While working on an American Indian reservation in Montana during medical school in 1975, Dr. Auerbach saw many wilderness medicine-related problems that spurred his interest in the field of study that he would later write about and be renowned for.

Dr. Auerbach observes that the worsening health of our environment means worsening human health. As a clinician, he has, on many occasions, seen the actual impacts of environmental degradation on human health, including global warming and climate change. He has first-hand experience on how various factors, including globalization, influence planetary health. These he has detailed in his book.

He observes that whereas developing nations have higher capacities to buffer themselves against the vagaries of weather, the world would be, in the least, very uncomfortable for them. On the other hand, developing nations, highly vulnerable to the impacts of environmental degradation, would be severely affected and suffer multifactorial consequences, including death. Coming from a developing country in Africa, I am well aware of what he was referring to, including the challenges faced by communities in Sub-Saharan Africa (for instance, land degradation and extreme weather conditions, resulting in malnutrition, emerging and re-emerging diseases, water sanitation, and hygiene challenges, among others).

During our discussions, Dr. Auerbach described several scenarios where he participated in responding to natural disasters and other conditions attributed to climate change, both within the United States and beyond. He shared his first responder/frontline experiences to the disasters in Haiti and Nepal, among others (including sharing the photo of himself below).

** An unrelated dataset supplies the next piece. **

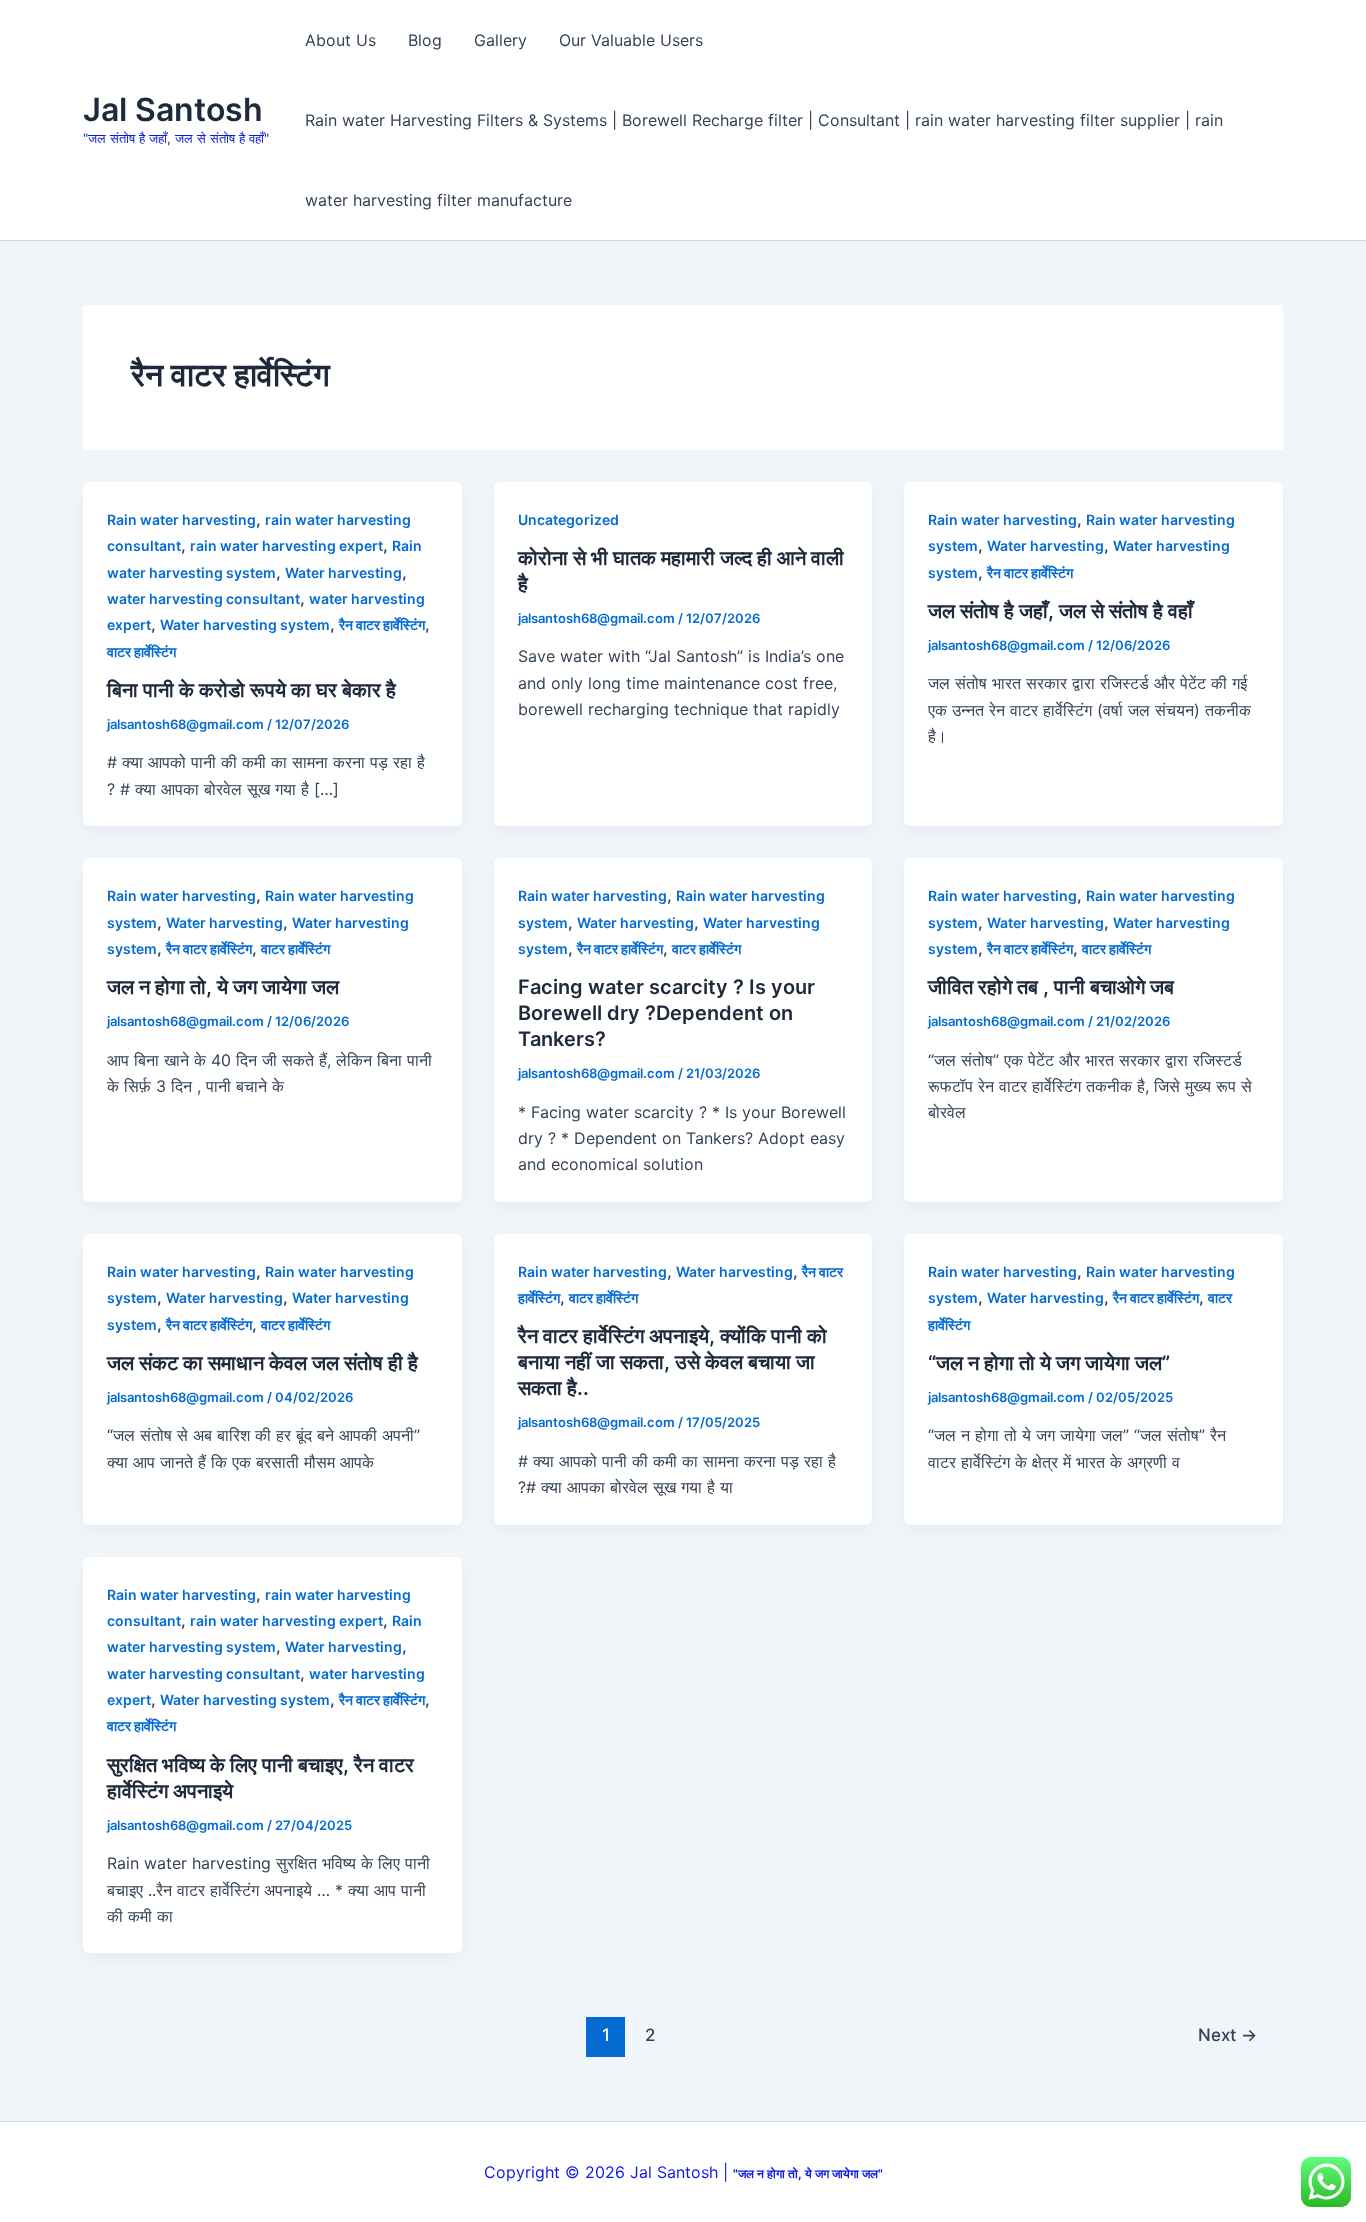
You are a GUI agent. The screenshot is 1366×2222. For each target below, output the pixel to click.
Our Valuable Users (631, 40)
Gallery (500, 40)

He also highlighted a case where he was called in to handle a patient with Dengue fever, highlighting that, due to climate change, expanded disease-vector ranges were creating avenues for vector borne diseases, erstwhile limited to the tropical regions, to be found in the United States.

During the 2019 Planetary Health Annual Meeting, Dr. Auerbach was part of the session, “Becoming a Planetary Health Professional: Theory to Practice.” In making his presentation, Dr. Auerbach drew from his interaction with and gave examples from his practice in Wilderness Medicine, among others. During his session, Dr. Auerbach emphasised the need for medical professionals to take actions aimed at mitigating the impacts of climate change. He posited that they should engage in: 1) education for action using the education theory; 2) organizational learning by identifying leaders and learners and supporting them; 3) utilizing what every age group in society appreciates and can learn with; and 4) learning from the mistakes of others. Dr. Auerbach concluded his session, supporting the call to action with a quote from Herbert Spencer that states: “The great aim of education is not knowledge, but action.”

Wanting to draw from his vast experience, I engaged Dr. Auerbach, seeking to find out practical ways that I can implement planetary health. His advice can be summarised as follows: 1) reign in planetary health into doable projects; 2) define planetary health in terms of what fits personal and organizational missions; and 3) generate a method or model that other people can use.

Though we only interacted for the duration lasting the meeting, Dr. Auerbach was and remains an inspirational mentor to me. He portrayed a boundless and unreserved willingness to guide and share what he knows, and extended the same to me beyond the meeting. I am honoured to call him a friend and a mentor.

An autographed copy of his book Enviromedics: The Impact of Climate Change on Human Health, has got me walking on air, to date!

Disclaimer: The views and opinions expressed in this article are those of the author and do not necessarily reflect the position of the Planetary Health Alliance or its members.